Chapter VIII.

A bunch of crysanthemums stood on the table, asters in vases on dresser and chiffonier—colourful and scentless.

Antonie wore a dress of black lace that had been made by the best dressmaker in the city for this occasion. In festive array she desired to meet her beloved and yet not utterly discard the garb of filial grief. But she had dressed the child in white, with white silk stockings and sky-blue ribands. It was to meet its father like the incarnate spirit of approaching happiness.

From the kitchen came the odours of the choicest autumn dishes—roast duck with apples and a grape-cake, such as she alone knew how to prepare. Two bottles of precious Rhine wine stood in the cool without the window. She did not want to welcome him with champagne. The memories of its subtle prickling, and of much else connected therewith, nauseated her.

If he left his village at six in the morning he must arrive at noon.

And she waited even as she had waited seven years. This morning seven hours had been left, there were scarcely seven minutes now. And then—the door-bell rang.

"That is the new uncle," she said to Amanda who was handling her finery, flattered and astonished, and she wondered to note her brain grow suddenly so cool and clear.

A gentleman entered. A strange gentleman. Wholly strange. Had she met him on the street she would not have known him.

He had grown old—forty, fifty, an hundred years. Yet his real age could not be over twenty-eight! …

He had grown fat. He carried a little paunch about with him, round and comfortable. And the honourable scars gleamed in round red cheeks. His eyes seemed small and receding….

And when he said: "Here I am at last," it was no longer the old voice, clear and a little resonant, which had echoed and re-echoed in her spiritual ear. He gurgled as though he had swallowed dumplings.

But when he took her hand and smiled, something slipt into his face—something affectionate and quiet, empty and without guile or suspicion.

Where was she accustomed to this smile? To be sure; in Amanda. An indubitable inheritance.

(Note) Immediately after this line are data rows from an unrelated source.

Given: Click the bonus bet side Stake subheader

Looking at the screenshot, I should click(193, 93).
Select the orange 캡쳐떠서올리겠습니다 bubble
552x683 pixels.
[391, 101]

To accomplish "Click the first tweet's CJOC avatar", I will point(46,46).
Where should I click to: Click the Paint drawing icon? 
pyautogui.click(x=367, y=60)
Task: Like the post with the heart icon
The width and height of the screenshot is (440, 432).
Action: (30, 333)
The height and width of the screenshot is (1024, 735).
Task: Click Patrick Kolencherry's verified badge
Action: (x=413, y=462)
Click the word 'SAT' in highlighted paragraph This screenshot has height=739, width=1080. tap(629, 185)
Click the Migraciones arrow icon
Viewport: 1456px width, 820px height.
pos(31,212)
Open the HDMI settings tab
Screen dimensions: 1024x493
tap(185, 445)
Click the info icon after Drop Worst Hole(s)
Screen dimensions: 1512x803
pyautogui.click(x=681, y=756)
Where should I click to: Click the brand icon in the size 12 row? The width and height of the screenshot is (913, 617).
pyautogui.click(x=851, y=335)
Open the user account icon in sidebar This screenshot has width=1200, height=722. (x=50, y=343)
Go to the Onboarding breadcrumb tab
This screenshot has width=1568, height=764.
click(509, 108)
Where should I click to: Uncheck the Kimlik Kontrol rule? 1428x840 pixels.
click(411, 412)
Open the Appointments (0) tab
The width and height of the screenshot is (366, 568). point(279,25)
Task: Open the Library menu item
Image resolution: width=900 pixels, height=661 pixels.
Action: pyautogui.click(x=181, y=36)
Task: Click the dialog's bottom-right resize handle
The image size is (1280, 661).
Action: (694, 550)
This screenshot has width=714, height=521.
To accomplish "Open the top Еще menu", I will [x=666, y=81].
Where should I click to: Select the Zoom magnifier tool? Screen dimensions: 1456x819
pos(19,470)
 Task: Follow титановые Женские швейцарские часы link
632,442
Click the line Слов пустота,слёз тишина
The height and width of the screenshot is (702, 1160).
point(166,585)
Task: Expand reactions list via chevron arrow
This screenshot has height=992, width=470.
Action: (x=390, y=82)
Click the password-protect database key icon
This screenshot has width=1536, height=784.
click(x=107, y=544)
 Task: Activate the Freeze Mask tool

And for the sake of this empty smile an affectionate feeling for this stranger came into her heart. She helped him take off his overcoat. He wore a pair of great, red-lined rubber goloshes, typical of the country doctor. He took these off carefully and placed them with their toes toward the wall.

"He has grown too pedantic," she thought.

Then all three entered the room. When Toni saw him in the light of day she missed the blue white golden scarf at once. But it would have looked comical over his rounded paunch. And yet its absence disillusioned her. It seemed to her as if her friend had doffed the halo for whose sake she had served him and looked up to him so long.

As for him, he regarded her with unconcealed admiration.

"Well, well, one can be proud of you!" he said, sighing deeply, and it almost seemed as if with this sigh a long and heavy burden lifted itself from his soul.

"He was afraid he might have to be ashamed of me," she thought rebelliously. As if to protect herself she pushed the little girl between them.

"Here is Amanda," she said, and added with a bitter smile: "Perhaps you remember."

But he didn't even suspect the nature of that which she wanted to make him feel.

"Oh, I've brought something for you, little one!" he cried with the delight of one who recalls an important matter in time. With measured step he trotted back into the hall and brought out a flat paste-board box tied with pink ribands. He opened it very carefully and revealed a layer of chocolate-creams wrapped in tin-foil and offered one to Amanda.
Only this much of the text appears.